[Screenshot grounding data]
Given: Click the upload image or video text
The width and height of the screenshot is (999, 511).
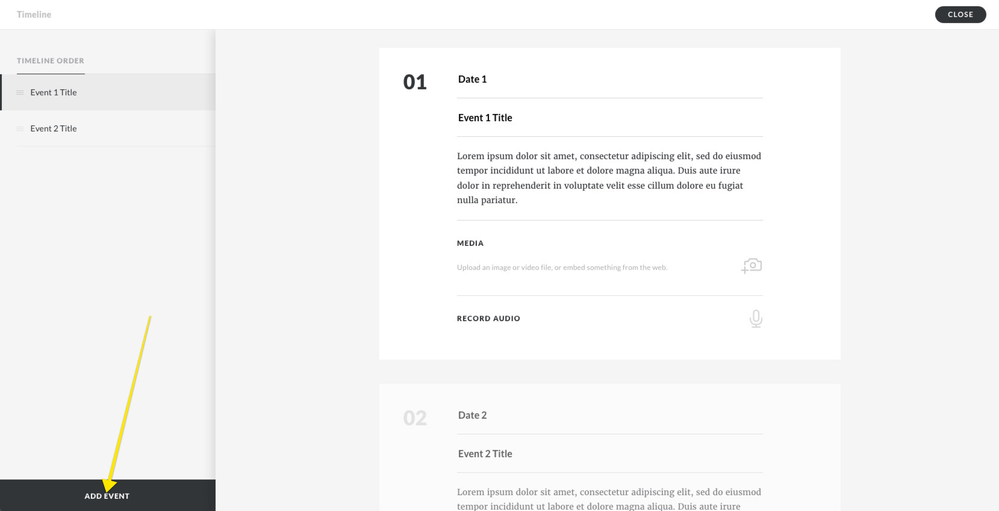Looking at the screenshot, I should [x=562, y=268].
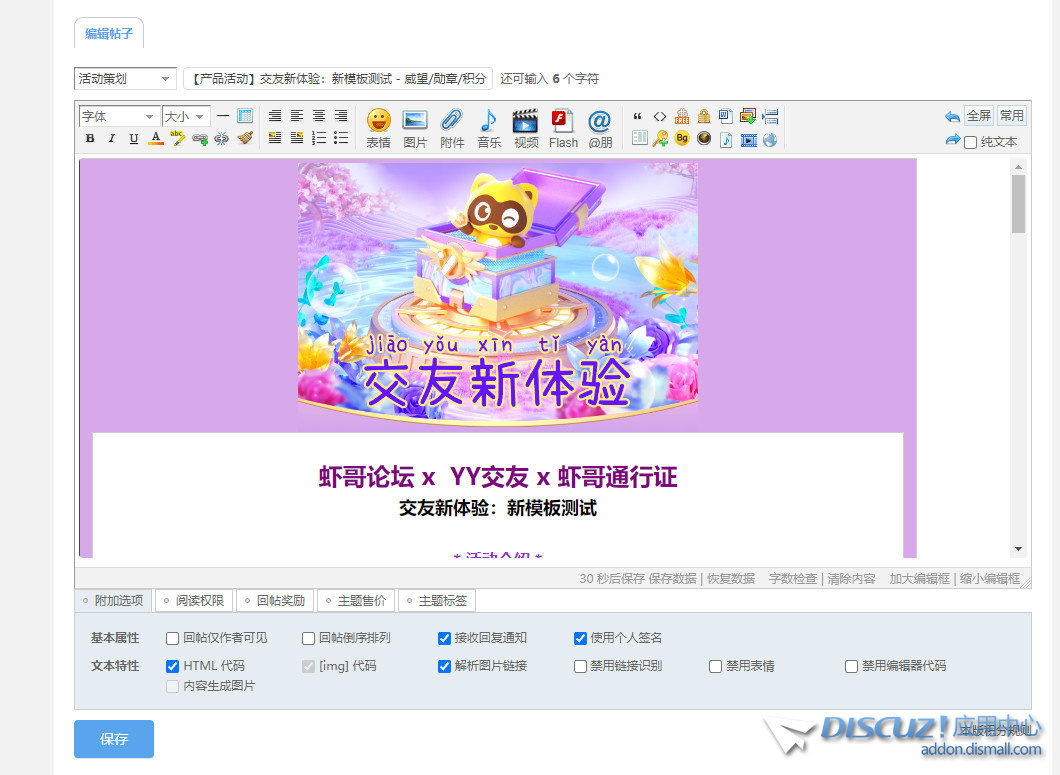Viewport: 1060px width, 775px height.
Task: Enable the 回帖仅作者可见 checkbox
Action: coord(171,638)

Aim of the exercise – Your copy must hold every record above in its exact wording and must hold no pictures.

Exercise response –
Given: Click the upload image or video text
The width and height of the screenshot is (999, 511).
Looking at the screenshot, I should [x=562, y=268].
Viewport: 1060px width, 775px height.
Task: Enable the 回帖仅作者可见 checkbox
Action: coord(171,638)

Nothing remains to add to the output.